I-Dialogos : Jean-Paul jouary, depuis très longtemps votre réflexion philosophique porte sur la démocratie. Manifestement ce que l'on entend par démocratie est en crise profonde à travers le Monde où une partie des populations ne fait plus confiance aux instances élues et aux politiques. L'on voit des autocraties prendre le dessus dans un certain nombre de pays. De quoi ces phénomènes sont-ils les symptômes?

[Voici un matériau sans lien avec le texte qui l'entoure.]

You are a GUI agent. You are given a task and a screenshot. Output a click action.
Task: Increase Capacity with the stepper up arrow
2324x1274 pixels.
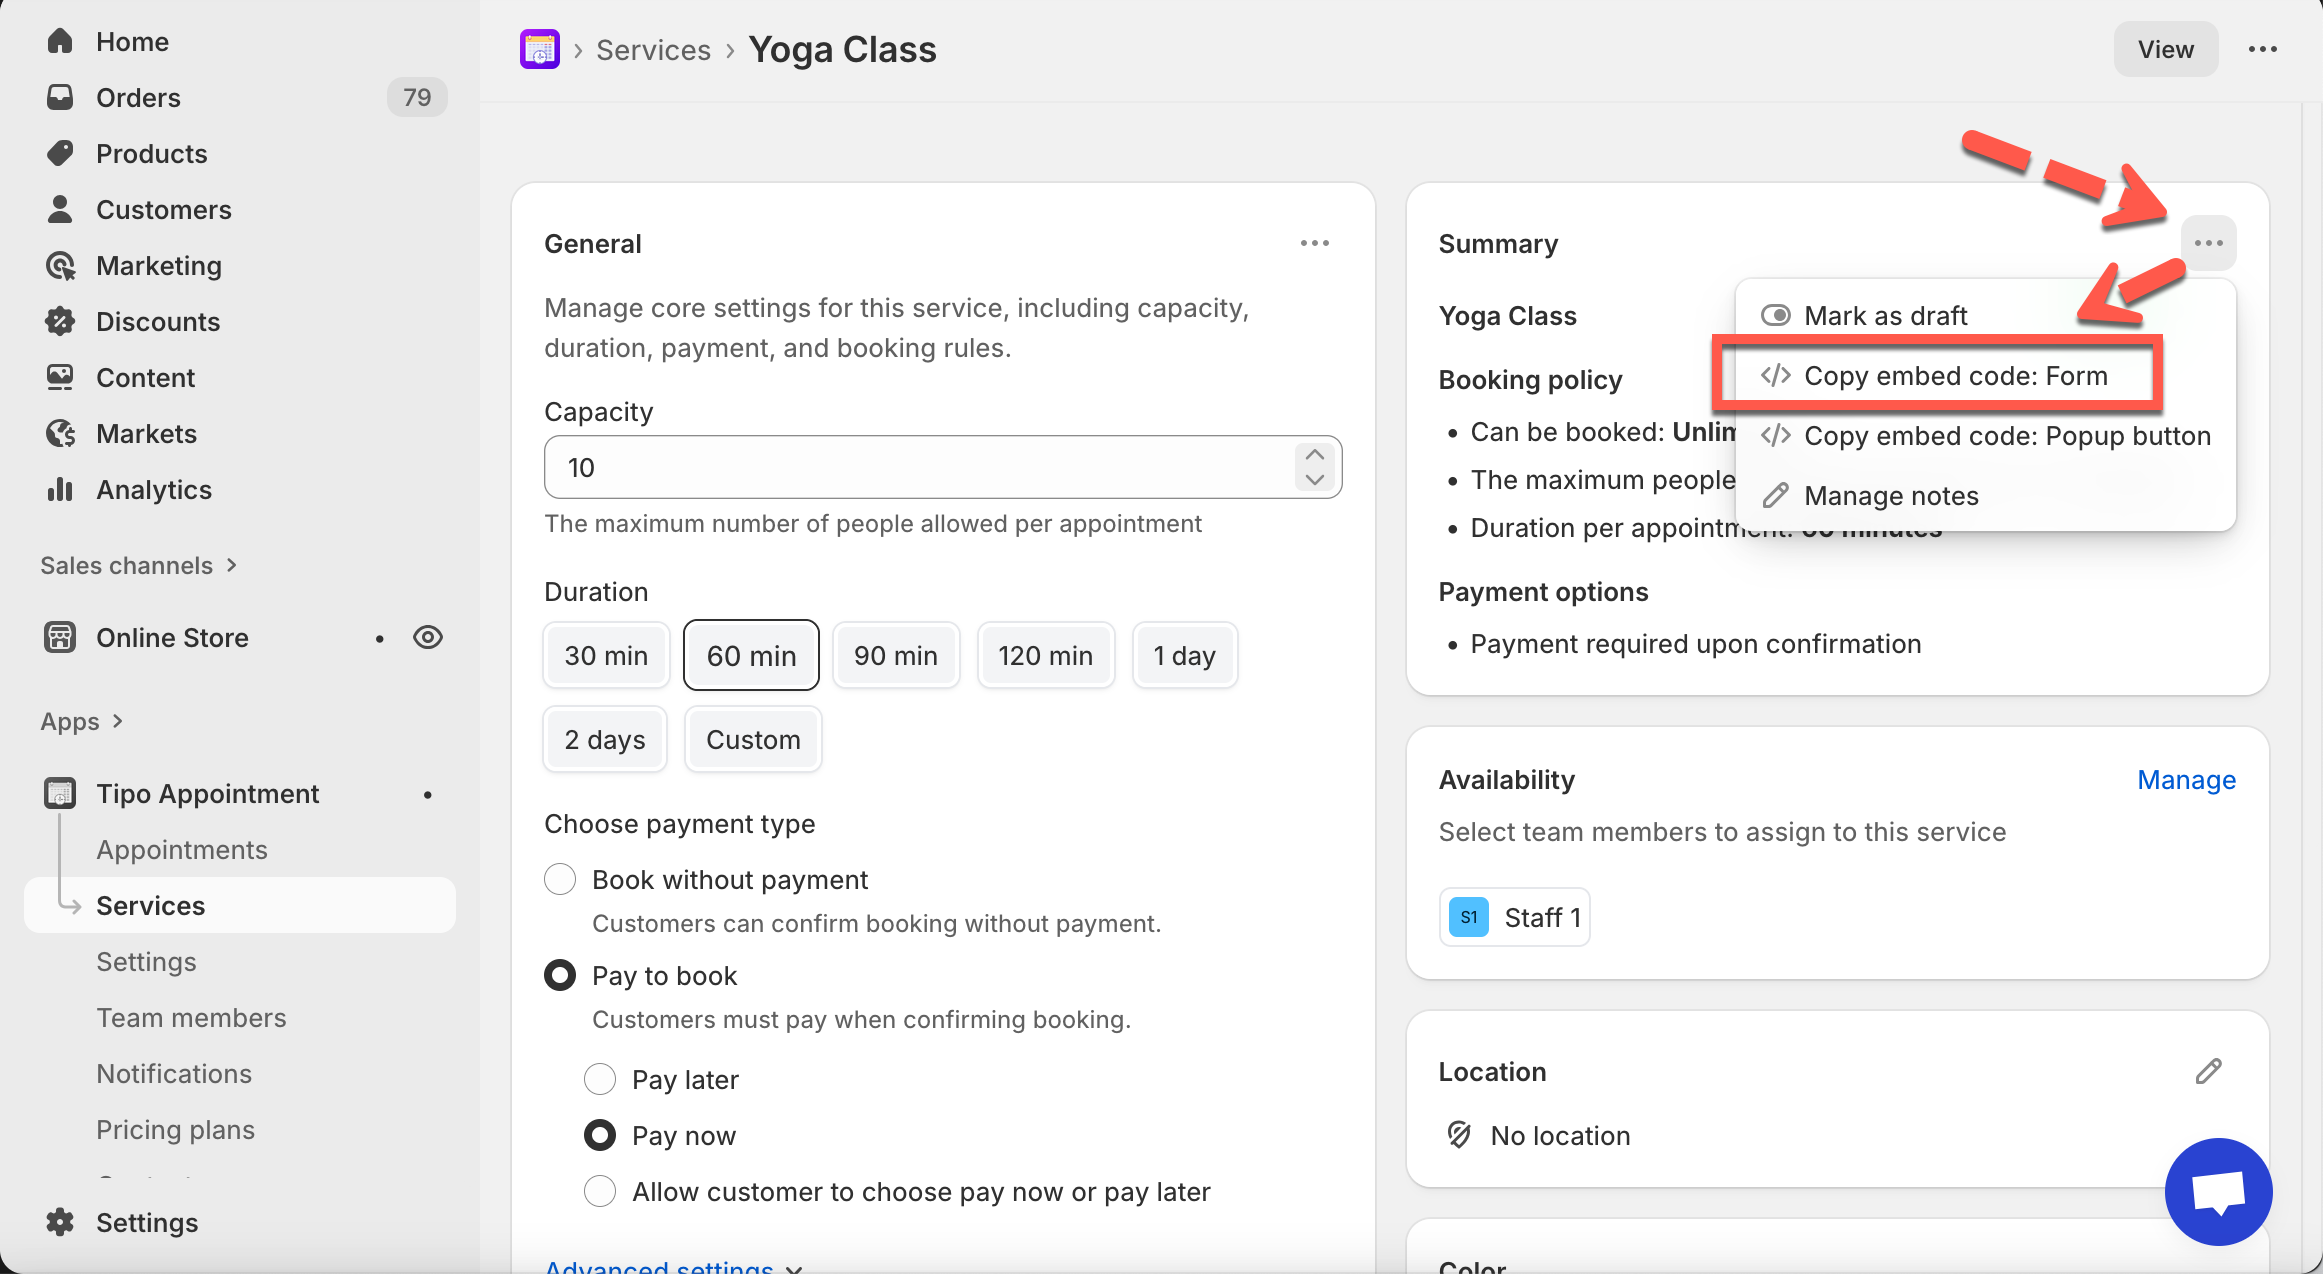coord(1314,455)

Jean-Paul JOUARY : Nous assistons à l’aggravation d’une crise profonde de la démocratie. Là où cette conception de la société est proclamée depuis longtemps, on voit se développer à la fois un essor de l’abstention et des votes antidémocratiques, qui côtoient des formes de contestation extérieures aux formes politiques traditionnelles. Cela dit, cette crise ne m’apparaît pas comme une crise de la démocratie en général. On l’oublie souvent, mais on doit distinguer deux dimensions de la démocratie. Il y a celle des droits individuels et collectifs, la séparation des pouvoirs, l’ensemble des libertés qui permettent et garantissent l’action, le débat et l’expression de tous. Cette dimension-là n’est pas en crise : ceux qui en bénéficient tiennent à la conserver, et ceux qui en sont privés cherchent par tous les moyens à la conquérir. Deuxième dimension : la démocratie, « pouvoir du peuple », suppose une possibilité pour les citoyens de décider collectivement sur ce qui concerne leur destin. C’est cette dimension qui connaît une crise profonde : comment parler encore de « démocratie représentative » lorsque les institutions permettent d’imposer des décisions rejetées par l’immense majorité des citoyens comme c’est fréquent, y compris en France. Pour des raisons qui tiennent à la fois aux institutions, aux modes de scrutin et aux comportements des partis politiques, les « représentants » ne représentent plus alors le peuple, et celui-ci, se sentant dépossédé de sa souveraineté, réduit à l’impuissance, oscille entre l’abstention, le refuge dans des votes antidémocratiques et des révoltes qui peinent à se traduire politiquement. J’ajoute que ce spectacle, qui a abouti aussi bien à Trump qu’à Bolsonaro, comme à la poussée de l’extrême droite dans pratiquement tous les pays européens, sert d’argument aux régimes autoritaires comme la Chine, la Russie, la Turquie, les pays du Golfe et bien d’autres en Asie ou en Afrique. Cela donne une responsabilité particulière à toutes celles et ceux qui aspire à développer la démocratie, partout, sur la base d’un large débat public. Il est urgent de rendre la démocratie efficace et désirable.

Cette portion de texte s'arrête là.